/magination

An opinionated framework to build cursor-based pagination over multiple streams of hits

Primary LanguageTypeScriptMIT LicenseMIT

magination: an opinionated framework to build cursor-based pagination over multiple streams of hits

See also Full API documentation.

CI run

The problem: for some search request (e.g. search-by-keywords), we have multiple search queries (sources) with different performance that deliver results (hits) with different relevancy. We want to merge that search hits using "cursor based pagination pattern" (allowing the user to scroll search results with the mouse).

For example purposes, considering the following 3 kinds of sources:

  1. "Full keyword match" query: finds the docs that have their lexems match the search keywords exactly. Highest relevancy and performance.
  2. "Prefix keyword match" query: considers the search keywords as lexem prefixes and finds all of the docs which have the lexems matching that prefixes. Moderate relevancy and performance.
  3. "Substring trigram match" query: finds docs which have search keywords as substrings. Lowest in relevancy and is super-slow.

When producing the cursored stream of pages, we must satisfy the following requirements:

  1. The results must never repeat: if some hit is seen on top, it's never shown at the bottom. E.g. if a "full keyword match" query returns document A, and the same document A is also returned by "substring trigram match" query, it should not be shown the 2nd time.
  2. The results must be exhaustive: i.e. eventually, all of the data will be returned, irregardless of its cardinality, even when the data is constantly appended to the database at some slow rate.
  3. The results from the source with highest relevancy should come earlier than the results from all other sources (at least for the very 1st set of pages). E.g. "full keyword match" source has higher relevancy than "substring trigram match", so the data from it should be returned earlier.
  4. The order of results should not depend on the performance: i.e. the same query run multiple times should produce the same results (considering the underlying database hasn't been changed).

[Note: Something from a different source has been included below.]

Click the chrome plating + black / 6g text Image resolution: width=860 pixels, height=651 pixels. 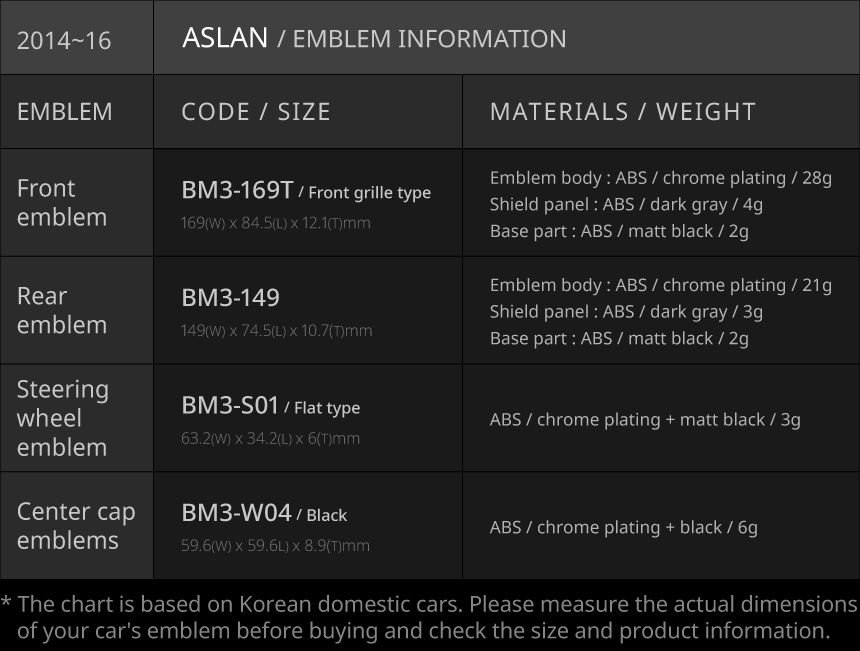click(623, 527)
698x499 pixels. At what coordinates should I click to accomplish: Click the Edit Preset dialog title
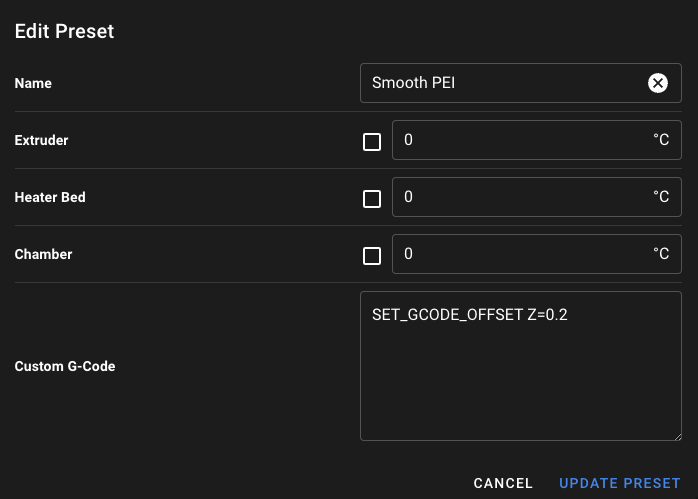point(65,31)
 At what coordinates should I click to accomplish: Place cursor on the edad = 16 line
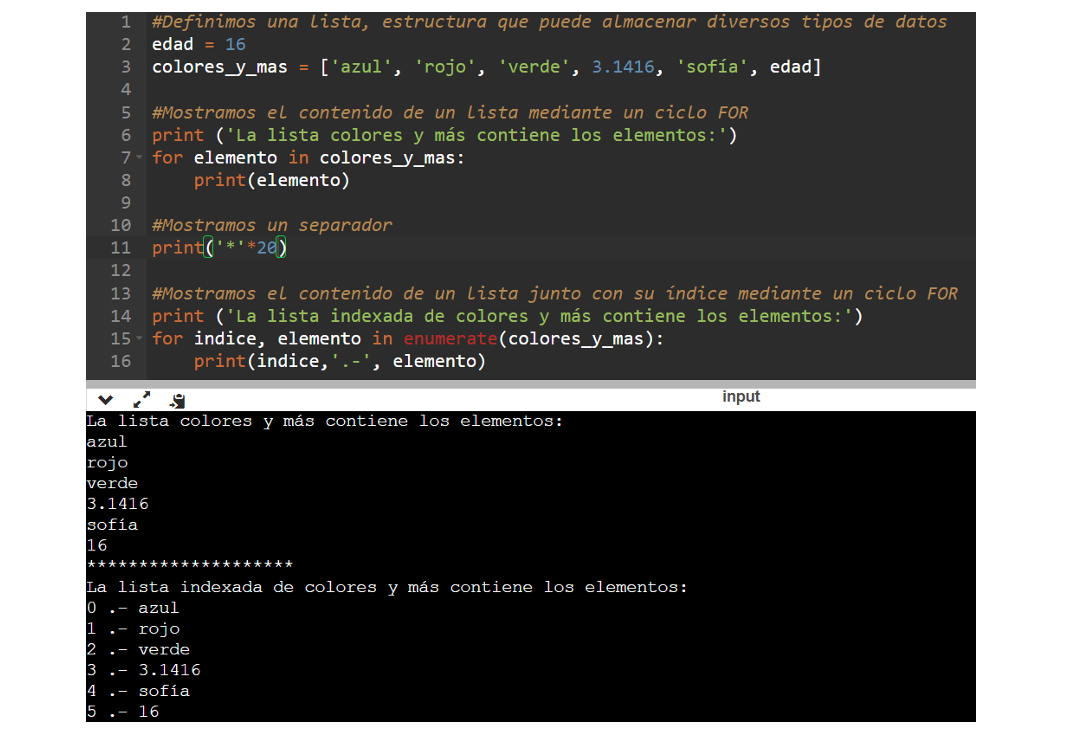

Below is a cryptic diagram which illustrates, how it works:

source1:     [b, m, n]   |
source2: [a, b, c]       |     [d, e, f]
source3:   [q, r]        |  [s, t]
---------------------------------------------------> time

1. Magination.load():
   -> [b,m,n][a,c][q,r] + cursor
2. Magination.load(cursor):
   -> [d,e,f][s,t] + cursor=null

Here, [...] means search results docs from some source, and "|" means that a search query returns a cursor which allows to re-run it from where it left off.

To guarantee that the docs are never repeated in the resulting stream of pages, the engine remembers all of the hits previously emitted; they are stored in the cache. Where possible, it saves the docs hash codes, but for the actual sources, we store the entire hits, because we may want to return to the previous pages too (plus, we do "preload-ahead" for sources).